What is needed is a word-for-word transcript of the listing, free of pictures.

*Data supplied*
===============
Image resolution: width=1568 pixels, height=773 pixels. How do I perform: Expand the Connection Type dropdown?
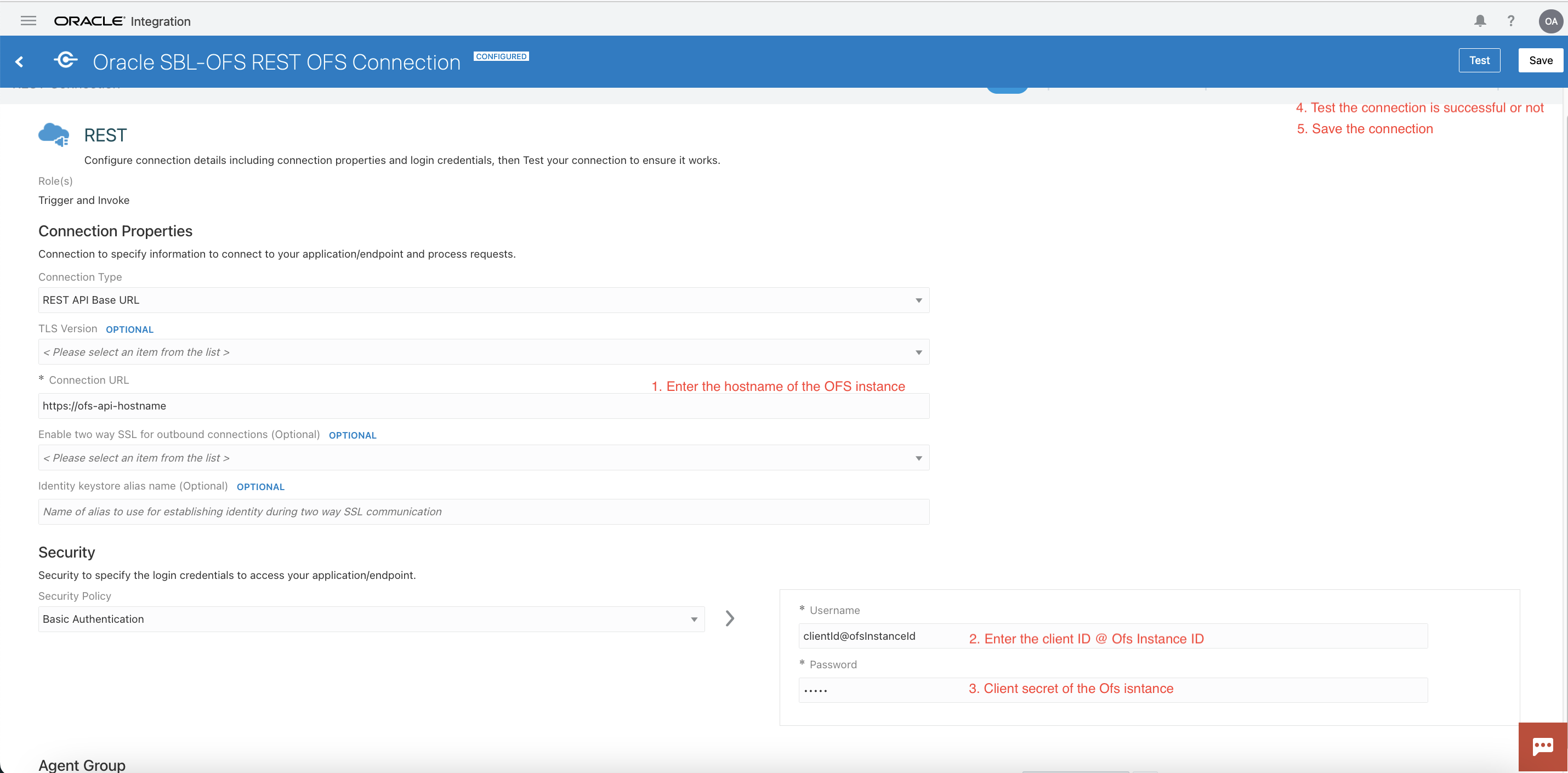point(484,300)
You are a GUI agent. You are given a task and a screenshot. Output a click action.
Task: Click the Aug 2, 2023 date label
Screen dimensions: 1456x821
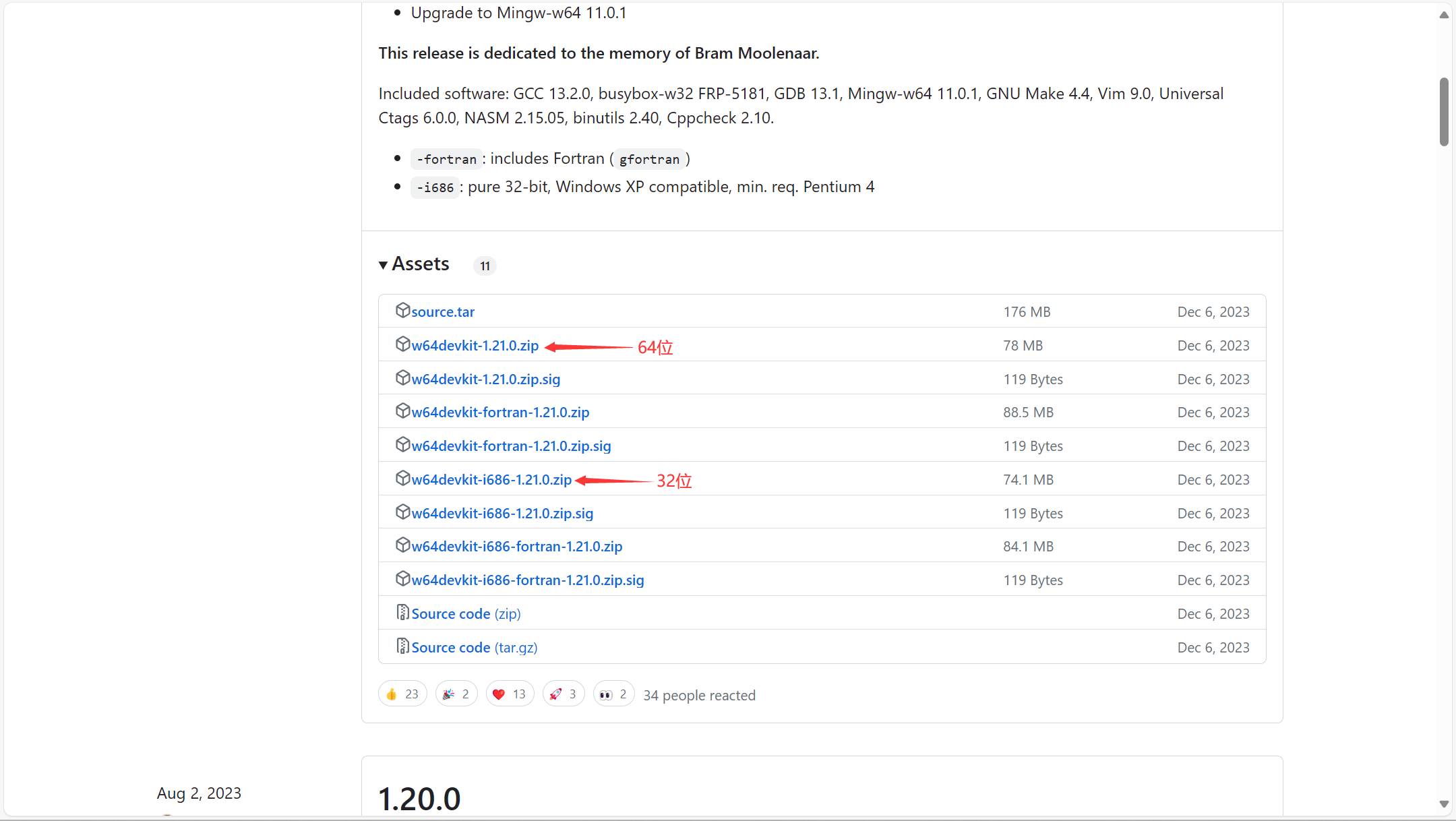[x=199, y=793]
===============
*Task output*
Image resolution: width=1568 pixels, height=773 pixels. How do I perform: Expand the Connection Type dropdown?
point(484,300)
You are a GUI agent. You are given a task and a screenshot. Output a click action.
Task: Click the Aug 2, 2023 date label
Screen dimensions: 1456x821
[x=199, y=793]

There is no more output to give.